Você sabe como é definida a taxa do condomínio? Essa é uma dúvida comum dos moradores e até mesmo entre os síndicos. Por isso, é importante saber como esse cálculo deve ser feito, e principalmente, quais são os itens que o compõe. Somente assim é possível ter uma taxa do condomínio justa e compatível com o valor do condomínio.
O que é taxa de condomínio?
Também conhecida como cota condominial, a taxa de condomínio é o valor cobrado mensalmente pela administração para custear as despesas da edificação.
Cada unidade precisa pagar a sua parte da taxa condominial, fazendo assim o rateio dos gastos do condomínio, como:
- Contas de água e energia elétrica do empreendimento;
- Folha de pagamento dos funcionários contratados;
- Gastos de conservação e manutenção dos equipamentos;
- Compra de materiais para o condomínio;
- Pagar obras e manutenções periódicas nas áreas comuns do condomínio.
Dessa maneira, o pagamento da taxa do condomínio é essencial para a gestão e o bom funcionamento do condomínio. Sem ela, não há como manter um empreendimento operando de forma adequada.

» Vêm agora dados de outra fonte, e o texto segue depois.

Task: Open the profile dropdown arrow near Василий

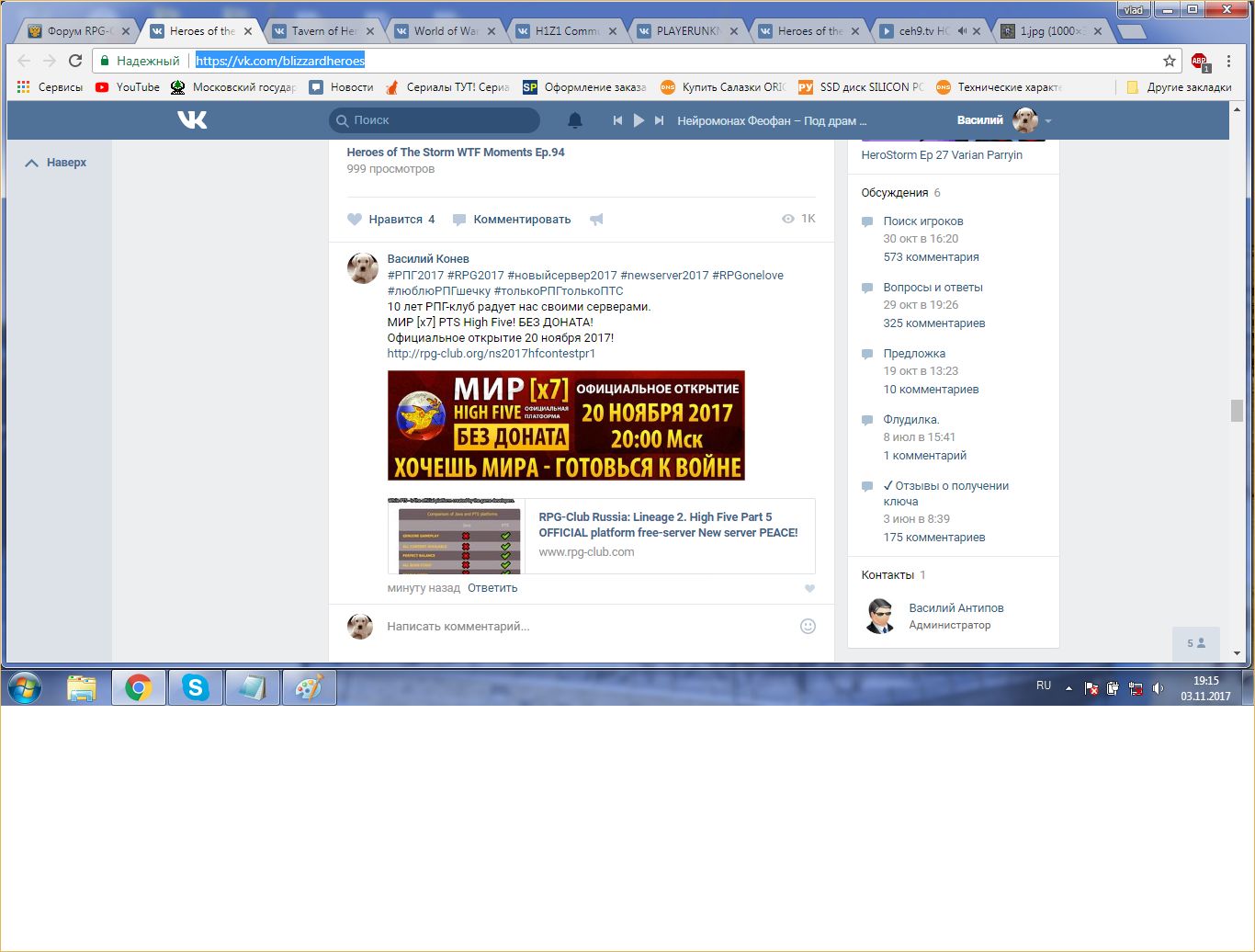Action: coord(1048,121)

O pagamento da taxa de condomínio não é opcional e é resguardado pelo Art. 1.336 do Código Civil, cujo inciso I define que é dever do condômino contribuir para as despesas da administração.

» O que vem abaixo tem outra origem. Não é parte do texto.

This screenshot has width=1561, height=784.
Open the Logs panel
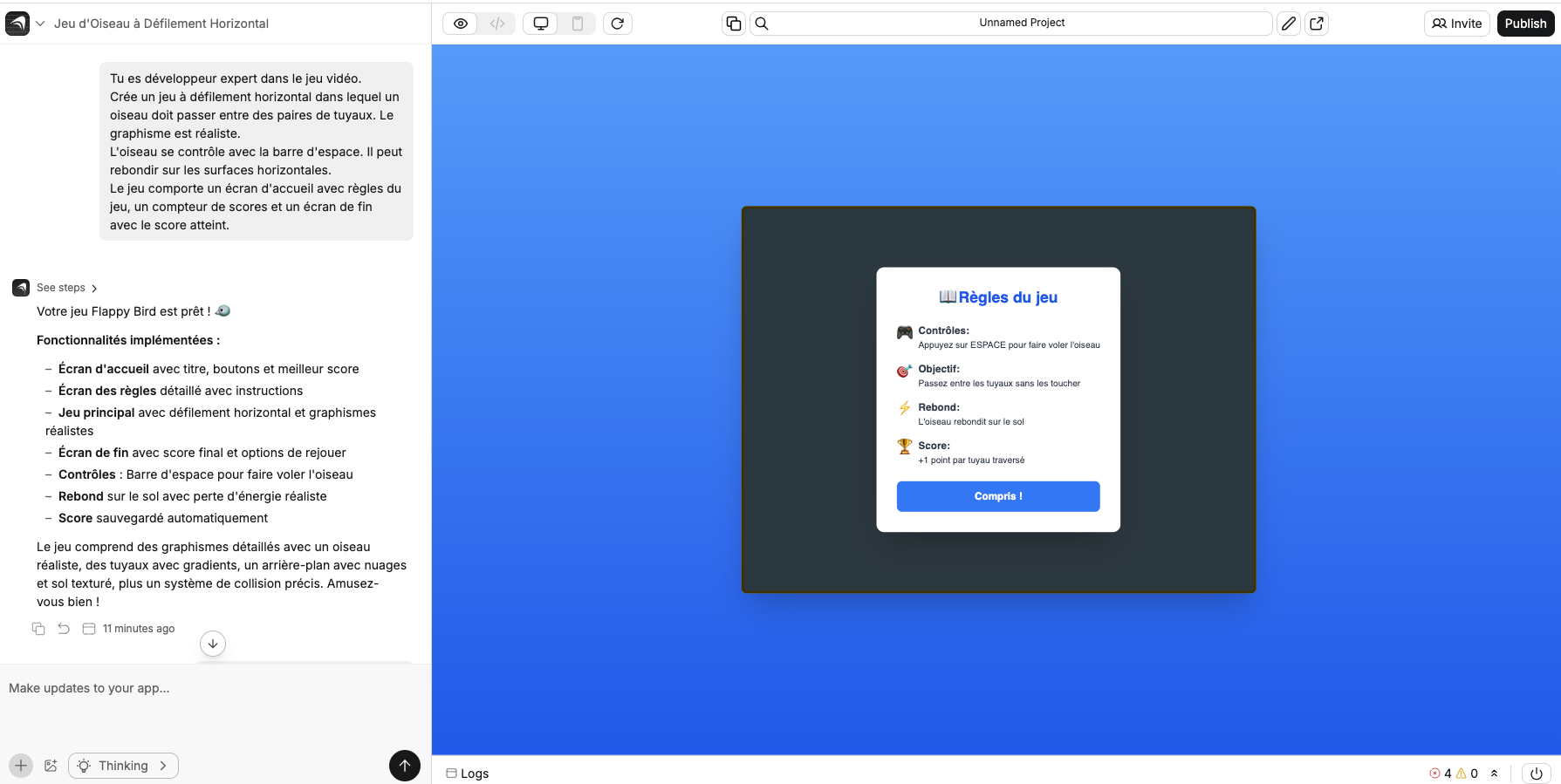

A taxa do condomínio pode ser cobrada de duas formas: rateio ou taxa fixa. A taxa de rateio é a mais comum, pois é calculada a partir das despesas ordinárias do mês anterior. Estas geralmente são: luz, água, gás, pagamento de funcionários, compra de material de limpeza, portaria, entre outros. Nesse caso, o valor de todas as despesas é dividido pela quantidade de apartamentos, gerando assim uma taxa mensal.

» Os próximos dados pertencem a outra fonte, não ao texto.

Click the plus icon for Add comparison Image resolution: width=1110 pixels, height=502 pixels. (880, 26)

Já a taxa fixa é definida pelo síndico e aprovada previamente em assembleia geral. Seu cálculo é uma média de todas as despesas ordinárias, pelo número de apartamentos ou casas. É possível, também, acrescentar as despesas extraordinárias ao cálculo, como obras, pinturas, modernização das áreas comuns, entre outras.
Veja como fazer o cálculo da taxa do condomínio

A seguir, entenda como é feito o cálculo do valor de condomínio com base em uma taxa fixa:
- Some todas as despesas do condomínio, como por exemplo: pagamento dos empregados, conta de água (caso não haja hidrômetros individuais), energia consumida pelas áreas comuns (elevadores, iluminação, etc) e IPTU.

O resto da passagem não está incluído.